A bstract : Interaction of advanced glycation end products (AGE) with AGE‐receptors induces several cellular phenomena relating potentially to diabetic complications. Five AGE‐receptors identified so far are RAGE (receptor for AGE), 80 K‐H, OST‐48, galectin‐3, and SR‐A (macrophage scavenger receptor type I and II). Since SR‐A belongs to the class A scavenger receptor family and the scavenger receptor collectively represents a family of multiligand lipoprotein receptors, it is possible that CD36 belonging to the class B scavenger receptor family (SR‐B) can recognize AGE‐proteins as a ligand. This was tested in the present study at the cellular level using CHO (Chinese hamster ovary) cells overexpressing human CD36 (CHO‐CD36 cells). 125 I‐AGE‐BSA (bovine serum albumin) was endocytosed in a dose‐dependent fashion and underwent lysosomal degradation by CHO‐CD36 but not wild‐type CHO cells. Endocytic uptake of 125 I‐AGE‐BSA by these cells was inhibited 50% by oxidized LDL (Ox‐LDL) and 60% by FA6‐152, an anti‐CD36 antibody inhibiting cellular binding of Ox‐LDL. Our results indicate that CD36 expressed by these cells mediates endocytic uptake and subsequent intracellular degradation of AGE‐proteins.
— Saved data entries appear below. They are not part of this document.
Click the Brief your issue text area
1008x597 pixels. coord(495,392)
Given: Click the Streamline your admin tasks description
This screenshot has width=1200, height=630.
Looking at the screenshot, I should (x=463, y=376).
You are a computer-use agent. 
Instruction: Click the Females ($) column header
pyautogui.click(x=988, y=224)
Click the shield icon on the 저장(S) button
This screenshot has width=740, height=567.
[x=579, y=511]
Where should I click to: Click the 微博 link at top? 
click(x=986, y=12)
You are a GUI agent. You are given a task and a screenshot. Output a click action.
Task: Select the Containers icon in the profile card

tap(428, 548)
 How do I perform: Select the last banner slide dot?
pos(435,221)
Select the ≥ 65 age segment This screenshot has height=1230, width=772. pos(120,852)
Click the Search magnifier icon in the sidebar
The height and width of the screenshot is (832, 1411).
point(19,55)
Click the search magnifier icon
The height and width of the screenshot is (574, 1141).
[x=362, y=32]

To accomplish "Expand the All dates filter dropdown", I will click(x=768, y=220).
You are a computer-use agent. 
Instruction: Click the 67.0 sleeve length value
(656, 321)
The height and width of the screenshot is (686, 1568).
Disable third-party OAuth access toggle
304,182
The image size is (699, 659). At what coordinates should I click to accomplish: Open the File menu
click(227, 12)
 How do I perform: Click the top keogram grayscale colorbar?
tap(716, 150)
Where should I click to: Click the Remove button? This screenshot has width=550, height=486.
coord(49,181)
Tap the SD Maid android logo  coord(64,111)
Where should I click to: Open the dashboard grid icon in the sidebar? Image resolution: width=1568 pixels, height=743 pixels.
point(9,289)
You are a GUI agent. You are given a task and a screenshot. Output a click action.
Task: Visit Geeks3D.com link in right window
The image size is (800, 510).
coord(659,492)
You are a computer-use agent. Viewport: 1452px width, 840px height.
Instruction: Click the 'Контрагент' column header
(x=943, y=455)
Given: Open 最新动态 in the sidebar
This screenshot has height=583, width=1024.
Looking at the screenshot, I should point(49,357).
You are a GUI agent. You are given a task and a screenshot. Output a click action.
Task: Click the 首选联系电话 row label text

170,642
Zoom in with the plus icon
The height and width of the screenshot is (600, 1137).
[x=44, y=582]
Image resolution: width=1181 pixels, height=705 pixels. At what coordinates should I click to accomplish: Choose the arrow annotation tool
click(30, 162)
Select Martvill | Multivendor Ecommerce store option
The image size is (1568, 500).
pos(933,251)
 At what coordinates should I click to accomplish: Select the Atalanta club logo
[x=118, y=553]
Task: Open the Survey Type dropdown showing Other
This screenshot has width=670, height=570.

Because CD36 is one of the major Ox‐LDL receptors and is upregulated in macrophage‐ and smooth muscle cell‐derived foam cells in human atherosclerotic lesions, the present results suggest that, like Ox‐LDL, AGE‐proteins generated in situ are recognized by CD36, which might contribute to the pathogenesis of diabetic macrovascular complications.